Una de las mayores aportaciones al
IV centenario del Quijote, y que
debería convertirse en referente inexcusable de futuras lecturas cervantinas,
es la excelente traducción del Orlando
furioso (1516-32) realizada por José María Micó y acompañada del texto
italiano (fijado a partir de la edición de Cesare Segre). De sobra es sabido
que el romanzo de Ariosto es tanto la
forja de la poetología y práctica novelesca del Quijote (en cuanto a la ironía, la voz y el lenguaje narrativos, o
en cuanto a la dimensión metaficcional) como el modelo de su composición, p.

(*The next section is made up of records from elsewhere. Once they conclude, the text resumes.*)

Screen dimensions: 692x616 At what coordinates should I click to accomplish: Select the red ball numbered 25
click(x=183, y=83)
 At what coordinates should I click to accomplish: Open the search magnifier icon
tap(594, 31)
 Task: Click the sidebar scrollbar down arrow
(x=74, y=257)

ej. en lo que respecta al tratamiento lúdico de los argumentos caballerescos, a
las novelas intercaladas, etc. El referente ariostesco determina no sólo la
estructura del universo ficcional y del armazón metaficcional del Quijote, sino que suministra también en
detalle – y más allá de momentos de consabida imitación, uso de técnicas
paródicas o analogías estructurales – puntos de lectura determinantes para
Cervantes: Cuando en Sierra Morena el hidalgo duda si imitar a Orlando o a
Amadís, el narrador reactualiza las cavilaciones de Angelica cuando no sabe si
escoger a Sacripante o a Orlando como guía que le acompañe hasta su reino de
Catay (XI, 25-28. 4); no menos ariostesca resulta asimismo la renuncia del
Hidalgo a probar la resistencia del morrión (tras arreglarlo en el primer
capítulo) a la luz de la alusión cómica al hecho de que Orlando compre quién
sabe dónde una nueva celada (“senza mirar s’ha debil tempra o dura” (XII, 63.

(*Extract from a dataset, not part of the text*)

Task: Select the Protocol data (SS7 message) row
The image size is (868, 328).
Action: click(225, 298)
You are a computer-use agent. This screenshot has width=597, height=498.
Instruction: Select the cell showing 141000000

3); e igualmente la celebrada suspensión del juicio por parte de Cide Hamete a
propósito del episodio de la cueva de Montesinos (a comienzos del capítulo II,
24) es análoga a la puesta en entredicho de la veracidad y verosimilitud de un
episodio en el canto XLII (20-22) donde socarronamente el narrador alude a las
reservas del almirante genovés Federico Fulgoso. La deuda cervantina para con
Ariosto no es tanto erudita, y ni aún menos teórica, sino que es la contraída
por un lector de un mundo caballeresco reflejado ya en el espejo irónico de una
narración o historia; pero es a la
vez también la deuda de un escritor capaz de recrear los mundos posibles de la
ficción y la metaficción recurriendo al lenguaje contemporáneo y encuadrándolos
en la realidad histórica del momento siguiendo estrategias paralelas a las del Furioso.
La traducción al español del
poeta y profesor J. M. Micó es, en sí misma, una auténtica sensación, pues
recupera a un clásico al que hasta ahora había que leer en italiano (dados los
límites de la versión de Jerónimo de Urrea, 1549, bien a pesar de sus recientes
ediciones en Planeta, 1988, y –singularmente meritoria– la de Cátedra a cargo
de Nieves Muñiz, 2002). Su logro más inmediato es devolver al texto el placer
de su lectura en alta voz de acuerdo con el marco lúdico de sus condiciones de
recepción en la corte ferrarese. El lector bilingüe podrá disfrutar del ritmo
vertiginoso del laberíntico tapiz de relatos y podrá paladear los múltiples
registros de su lenguaje, sea heroico o cómico, sea apasionado o
distanciadamente irónico, aquí dependiente de la retórica, figuración y usos
lingüísticos petrarquistas, allí ajustado a la crónica de lances caballerescos.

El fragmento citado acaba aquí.